═══ Input records ═══

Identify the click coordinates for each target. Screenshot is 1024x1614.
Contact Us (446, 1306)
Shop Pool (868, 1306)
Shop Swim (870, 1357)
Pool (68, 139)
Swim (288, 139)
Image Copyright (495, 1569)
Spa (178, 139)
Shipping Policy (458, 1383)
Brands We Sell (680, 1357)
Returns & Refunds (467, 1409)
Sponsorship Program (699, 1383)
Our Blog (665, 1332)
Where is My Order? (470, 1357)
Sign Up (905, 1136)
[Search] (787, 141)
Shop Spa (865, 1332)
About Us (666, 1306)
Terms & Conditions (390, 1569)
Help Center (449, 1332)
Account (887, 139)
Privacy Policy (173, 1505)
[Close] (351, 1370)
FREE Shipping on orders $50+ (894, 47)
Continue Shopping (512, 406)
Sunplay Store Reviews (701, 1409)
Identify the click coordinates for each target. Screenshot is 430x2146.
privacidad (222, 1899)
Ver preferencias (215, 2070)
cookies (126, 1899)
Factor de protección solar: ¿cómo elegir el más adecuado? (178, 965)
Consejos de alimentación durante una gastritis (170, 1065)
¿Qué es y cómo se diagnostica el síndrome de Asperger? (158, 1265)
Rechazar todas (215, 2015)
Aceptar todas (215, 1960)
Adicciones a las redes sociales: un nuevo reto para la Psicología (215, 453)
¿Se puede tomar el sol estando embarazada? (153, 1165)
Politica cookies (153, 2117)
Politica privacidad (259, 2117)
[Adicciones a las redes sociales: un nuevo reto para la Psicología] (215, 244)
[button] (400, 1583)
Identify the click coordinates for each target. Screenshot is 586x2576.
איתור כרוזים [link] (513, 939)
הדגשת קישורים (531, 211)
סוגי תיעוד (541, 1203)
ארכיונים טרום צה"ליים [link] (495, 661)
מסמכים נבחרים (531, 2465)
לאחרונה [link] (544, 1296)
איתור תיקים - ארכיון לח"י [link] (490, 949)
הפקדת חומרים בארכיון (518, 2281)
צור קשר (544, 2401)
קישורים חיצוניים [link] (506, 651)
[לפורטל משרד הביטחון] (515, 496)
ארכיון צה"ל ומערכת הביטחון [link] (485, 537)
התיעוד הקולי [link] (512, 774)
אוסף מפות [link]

═══

● Task brief: Leaving each word as it is, reproduce all the material.

● Response:
Identify the click coordinates for each target. Screenshot is 1024x1614.
Contact Us (446, 1306)
Shop Pool (868, 1306)
Shop Swim (870, 1357)
Pool (68, 139)
Swim (288, 139)
Image Copyright (495, 1569)
Spa (178, 139)
Shipping Policy (458, 1383)
Brands We Sell (680, 1357)
Returns & Refunds (467, 1409)
Sponsorship Program (699, 1383)
Our Blog (665, 1332)
Where is My Order? (470, 1357)
Sign Up (905, 1136)
[Search] (787, 141)
Shop Spa (865, 1332)
About Us (666, 1306)
Terms & Conditions (390, 1569)
Help Center (449, 1332)
Account (887, 139)
Privacy Policy (173, 1505)
[Close] (351, 1370)
FREE Shipping on orders $50+ (894, 47)
Continue Shopping (512, 406)
Sunplay Store Reviews (701, 1409)
Identify the click coordinates for each target. Screenshot is 430x2146.
privacidad (222, 1899)
Ver preferencias (215, 2070)
cookies (126, 1899)
Factor de protección solar: ¿cómo elegir el más adecuado? (178, 965)
Consejos de alimentación durante una gastritis (170, 1065)
¿Qué es y cómo se diagnostica el síndrome de Asperger? (158, 1265)
Rechazar todas (215, 2015)
Aceptar todas (215, 1960)
Adicciones a las redes sociales: un nuevo reto para la Psicología (215, 453)
¿Se puede tomar el sol estando embarazada? (153, 1165)
Politica cookies (153, 2117)
Politica privacidad (259, 2117)
[Adicciones a las redes sociales: un nuevo reto para la Psicología] (215, 244)
[button] (400, 1583)
Identify the click coordinates for each target. Screenshot is 586x2576.
איתור כרוזים [link] (513, 939)
הדגשת קישורים (531, 211)
סוגי תיעוד (541, 1203)
ארכיונים טרום צה"ליים [link] (495, 661)
מסמכים נבחרים (531, 2465)
לאחרונה [link] (544, 1296)
איתור תיקים - ארכיון לח"י [link] (490, 949)
הפקדת חומרים בארכיון (518, 2281)
צור קשר (544, 2401)
קישורים חיצוניים [link] (506, 651)
[לפורטל משרד הביטחון] (515, 496)
ארכיון צה"ל ומערכת הביטחון [link] (485, 537)
התיעוד הקולי [link] (512, 774)
אוסף מפות [link]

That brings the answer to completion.